Eve girdiğimde burcu evde yoktu. Telefonumu çıkarıp pattisimi tuşladım
"alo" " nerdesin burcu?" "Tatlım ben bugün sevgilimde kalacağım beni bekleme." Yüzüm düşmüştü. Evde yalnız kalmayı sevmiyordum. Sıkıntıyla iç çekerek"iyi eğlenceler" diyebildim
Ne yapacaktım ben şimdi bütün gece evde tek başıma. Sıkılırdım ki ben. Ne olurdu gitmeseydi beraber dedikodu yapsaydık!
Sıkıntıyla odama geçtim. Pijamalarımı giyip elimi yüzümü yıkadım. Karnım acıkmaya başlamıştı. Yine kuru makarnaya kalmıştım. Ah burcu ahh! Ne olurdu gitmeseydin de biricik arkadaşına o güzel yemekleriden yapsaydın! 'Sen görürsün günün birinde sevgilim olduğunda ben de seni satacağım' diye söylenerek makarna suyu koymaya gittim. Bir yandan da yaparken dinlemek için müzik açtım. Su kaynarken ben de sosunu yapmaya karar verdim. Bayılırdım mantı soslu makarnaya! .dolaptan yoğurt çıkardım ve sarımsak rendeledim. Kaynamış suya makarnalarımı ekledikten sonra sosun salçasını hazırladım. Dolaptan buz gibi kolamı çıkarttığımda makarnam da pişmişti. Tabaklayıp televizyonun karşısına geçtim. Yalnız yemek yemekten nefret ederdim. Hemen bir dizi açıp onu izleyerek yemeğimi yemeye başladım.
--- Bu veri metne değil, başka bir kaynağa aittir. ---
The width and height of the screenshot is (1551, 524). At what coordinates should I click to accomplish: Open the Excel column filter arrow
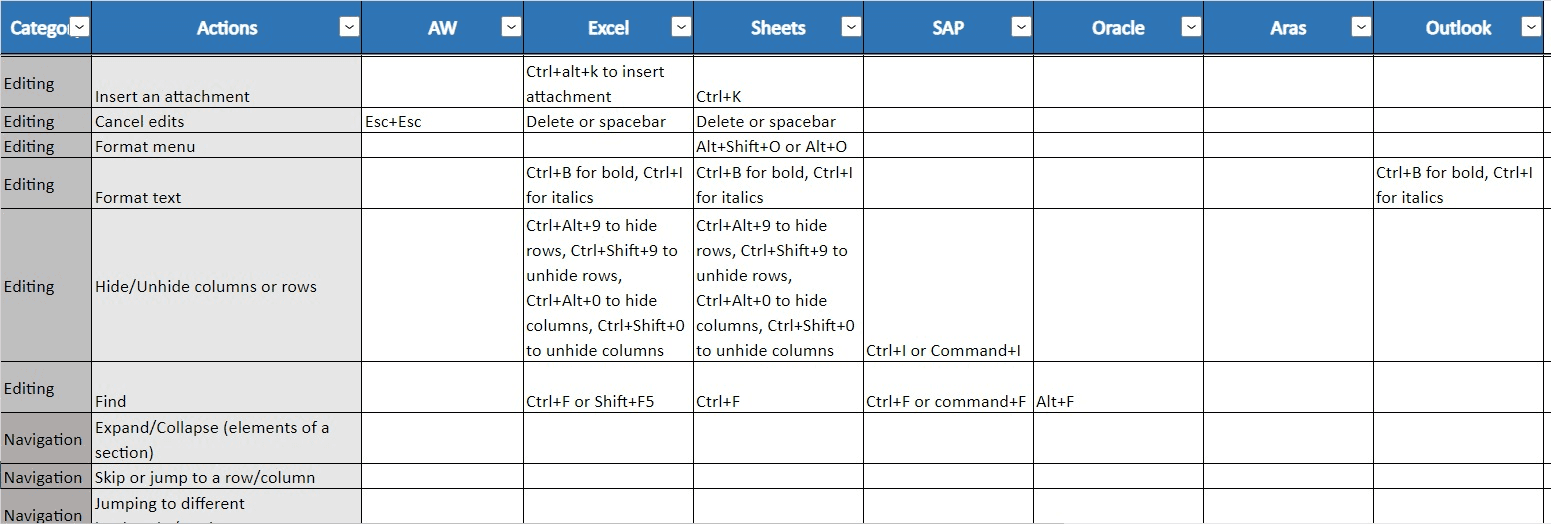tap(681, 28)
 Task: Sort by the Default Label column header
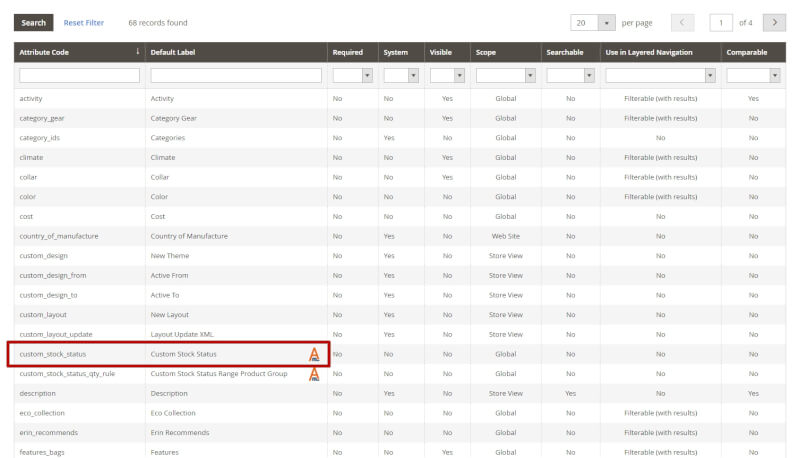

Yemeğim bittikten sonra koltukta yavaş yavaş yatma pozisyonuna geçerek uykuya daldım.Sabah alarmımın acı çığlıklarıyla yatağımdan kalktım. Bugün fazlayısla enerjiktim. Banyoya geçip ihtiyaçlarımı giderdikten sonra üzerimi giyindim. Beyaz kumaş pantolon ve bebek mavisi bir bluz tercih ettim.
Saçlarımı da balerin topuzu yaptığım da hazırdım. Makyaj yapmaya genelde gerek duymazdım. Sadece özel günlerde tercih ederdim.
Arabamın anahtarlarını da alarak evden ayrıldım.
Bugün için oldukça heyecanlıydım. İlk iş günümdü ve beni neler bekliyor cidden merak ediyordum. Umarım çabuk uyum sağlayabilirdim. Bu düşüncelerle çoktan iş yerime gelmiştim bile. Kendimden emin adımlarla koca binadan içeriye girdim. Ali bey dün mail atmış ve kaçta gelmem gerektiğini, odamın nerede olduğunu vs. Bildirmişti. Asansöre binerek idari katı tuşladım. Her ne kadar belli etmemeye çalışsam da aşırı heyecanlıydım. Umarım bugün bir aksilik olmaz diye aklımdan geçiriyordum ki asansörden çıkarken oldukça tatlı bir kızla çarpışmıştım. "Merhaba ben yönetici asistanı suzan, siz de yeni uluslararsı ilişkiler müdürü olmalısınız" " evet zeynep ben de , memnun oldum." Diyerek odama geçtim.
Odam klasik döşenmiş, çok büyük ya da çok küçük olmayan normal bir odaydı. Masama yönelip evden getirdiğim kalemlerimi, not kağıtlarımı çıkartıp yerleştirmeye başladım. Aradan yarım saat geçmeden asansördeki kız odama girdi. "Zeynep hanım Aslan bey sizi odasında bekliyor." "Tamam, geliyorum." Diyerek yerimden kalktım ve kızı takip etmeye başladım.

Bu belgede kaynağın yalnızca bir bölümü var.